Château Talbot released its 2020 vintage at €39.60 per bottle, ex-négociant, up 17 percent on the 2019’s opening price. Leading retailers are selling it for $59 a bottle, up 21 percent on the 2019, but well below current prices for the 2016 and 2015 vintages.

So far, most wineries are pricing their 2020 futures 15 to 30 percent higher than their 2019s, reflecting confidence that the global economy is coming back strong. Will prices soar even higher as more first-growths join Lafite?

May 20: The horse is out of the barn

Cheval-Blanc made a splash, kicking off the campaign. Typically one of the last estates to release futures, it was the first big name to hit the market. The 2020 was released at €380 per bottle, ex-négociant, up 2.7 percent on the 2019. It’s being offered by top U.S. retailers at an average price of $575, or $6,900 per case, an increase of 16 percent on the 2019. While it's not cheap, it's more than 30 percent cheaper than the current market price of both the 2015 and 2016 vintages.

Angélus, Pavie and Léoville-Barton joined the campaign a week later. Angélus went big, a trend since the estate was promoted to the top ranks of St.-Emilion's classified growths. It released its futures at €260 per bottle, ex-négociant, up 13 percent on the 2019 opening price of €230. Leading U.S. retailers are offering it for $380 a bottle, 24 percent higher than the 2019 but 15 percent less than the 2015 and 2016 vintages.

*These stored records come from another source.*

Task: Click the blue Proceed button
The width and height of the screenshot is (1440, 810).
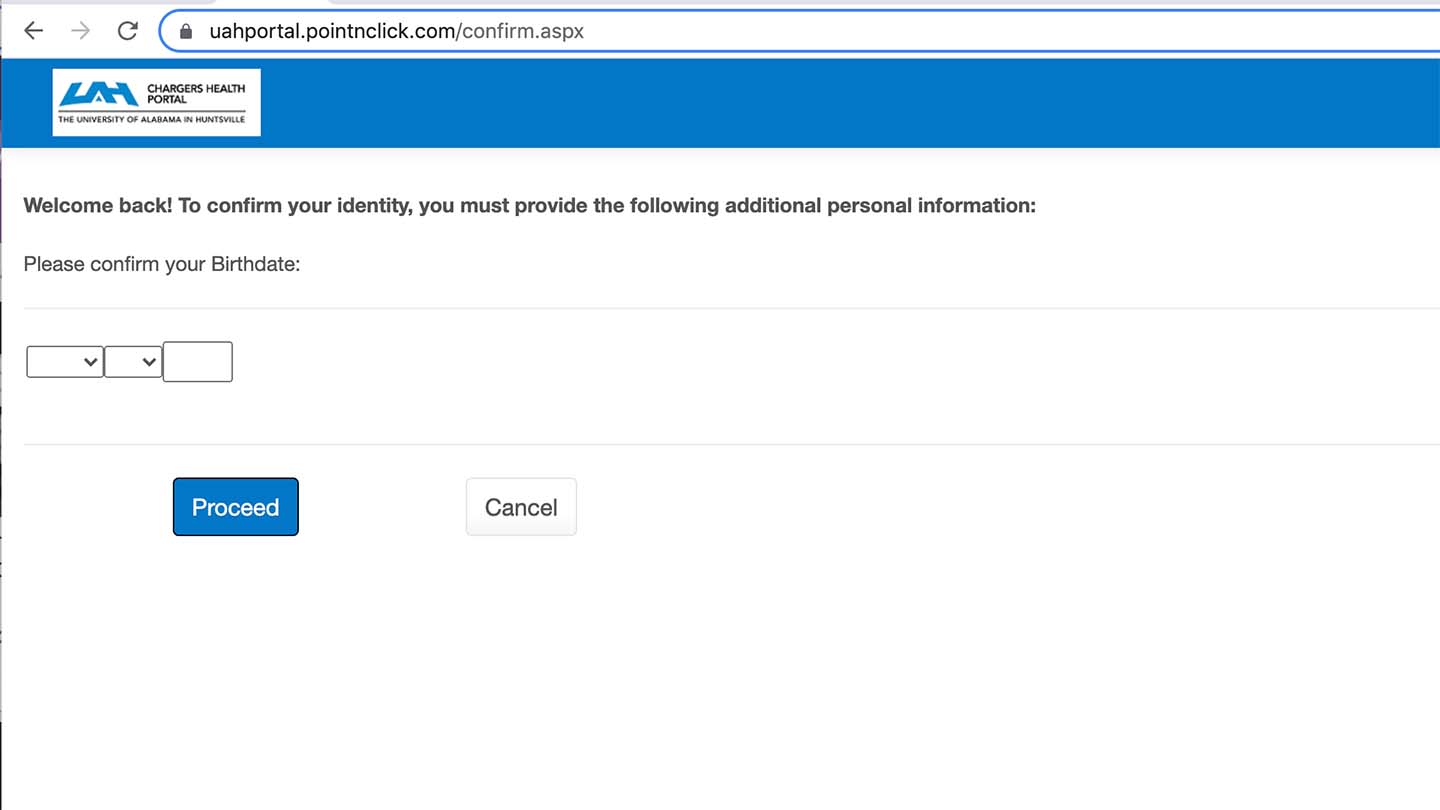Action: [x=236, y=507]
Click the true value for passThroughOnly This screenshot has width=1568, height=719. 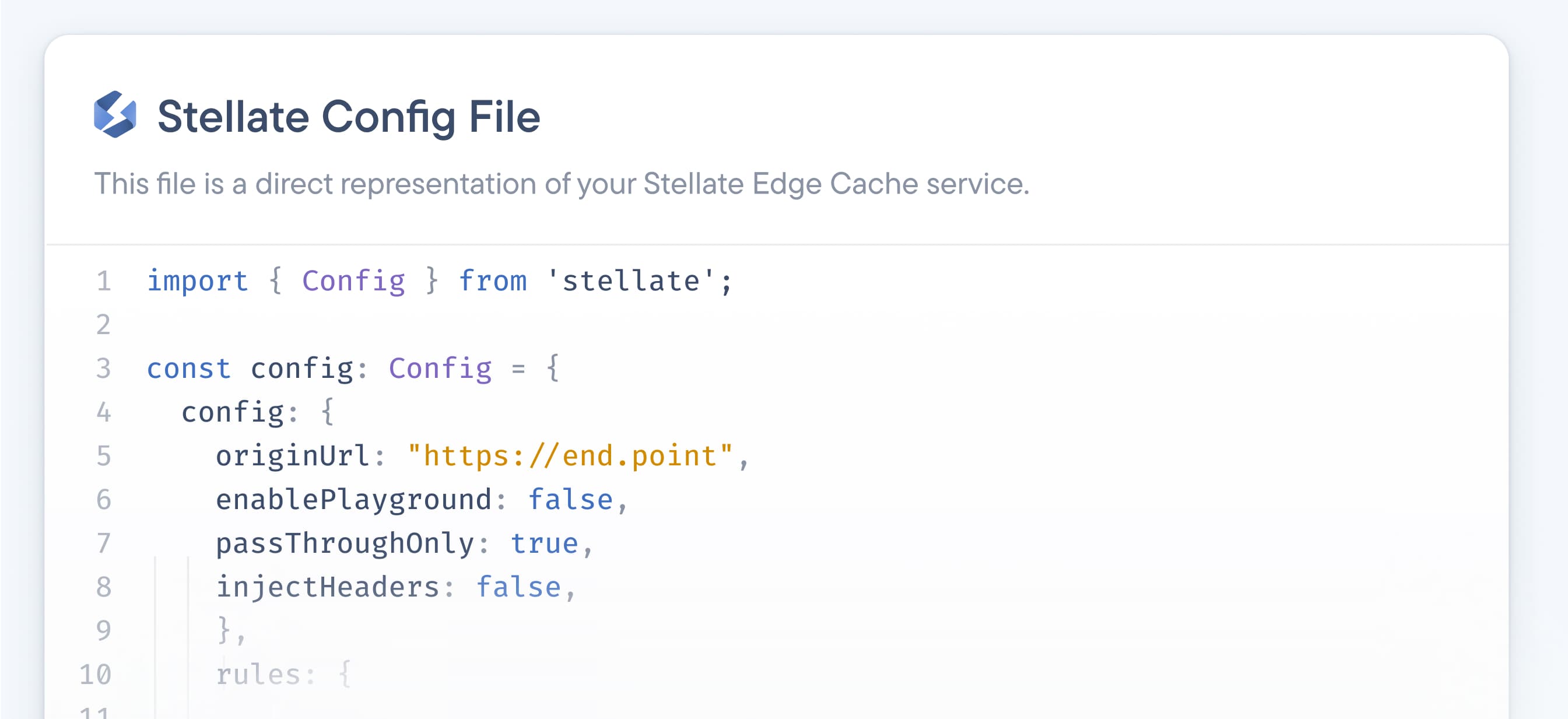point(544,543)
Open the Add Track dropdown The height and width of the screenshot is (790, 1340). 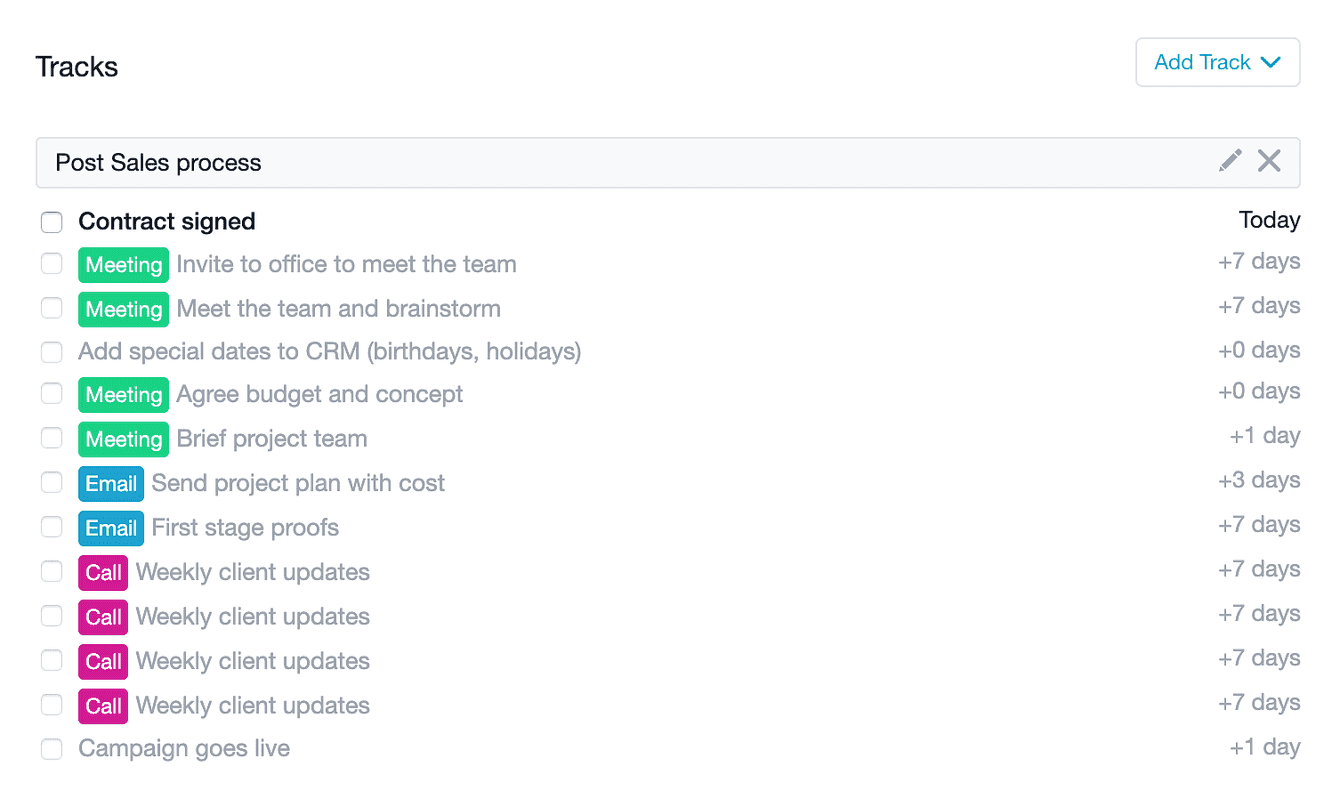point(1217,62)

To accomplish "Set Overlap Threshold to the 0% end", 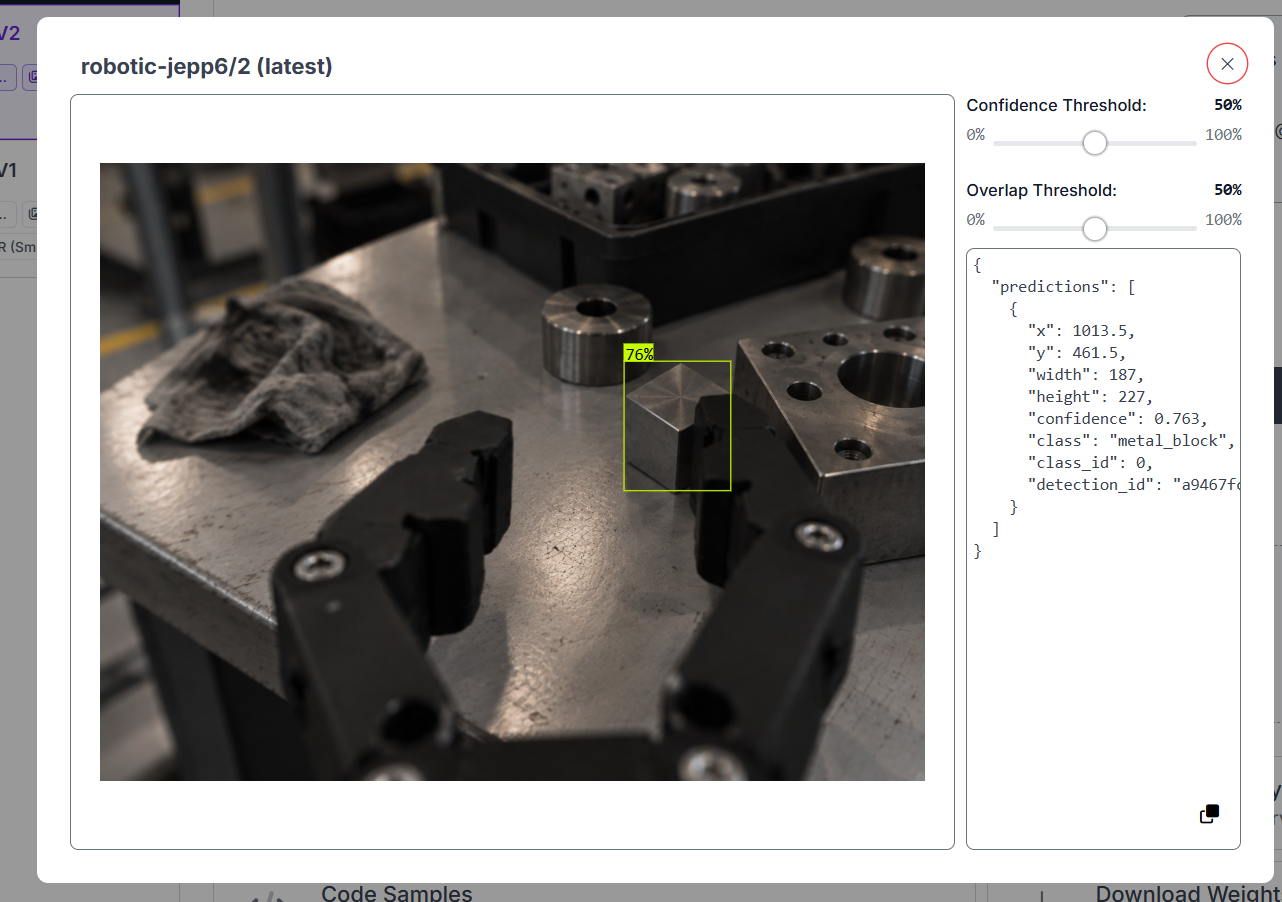I will click(997, 229).
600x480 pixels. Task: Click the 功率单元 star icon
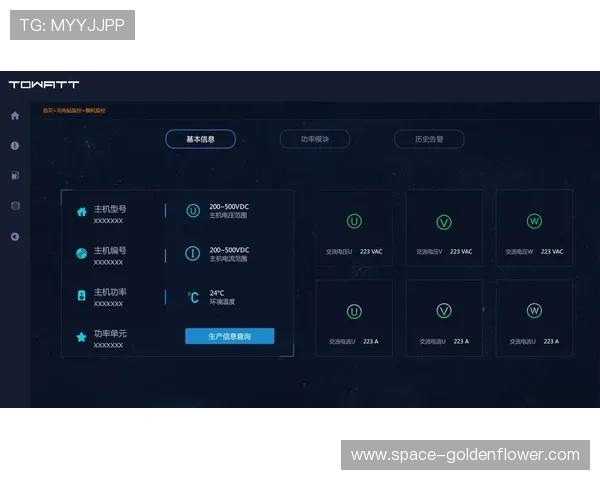pyautogui.click(x=82, y=337)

Angélus' St.-Emilion neighbor Château Pavie released its 2020 futures at €240 per bottle, ex-négociant, the same price as its 2019 release. U.S. retailers are selling it for about $240 per bottle, a slight increase on the 2019 futures and more than 20 percent less than the 2015 and 2016 vintages. It's a promising deal for fans of the Right Bank property.

On the Left Bank, Léoville Barton released its 2020 futures at €60 per bottle, ex-négociant, up 16.3 percent on the 2019 release price. Top retailers are offering it for an average price of $88 a bottle, or $1,056 per case. That's almost 20 percent higher than the 2019 release price, but 40 percent less than the 2016 and 2015 wines on the market.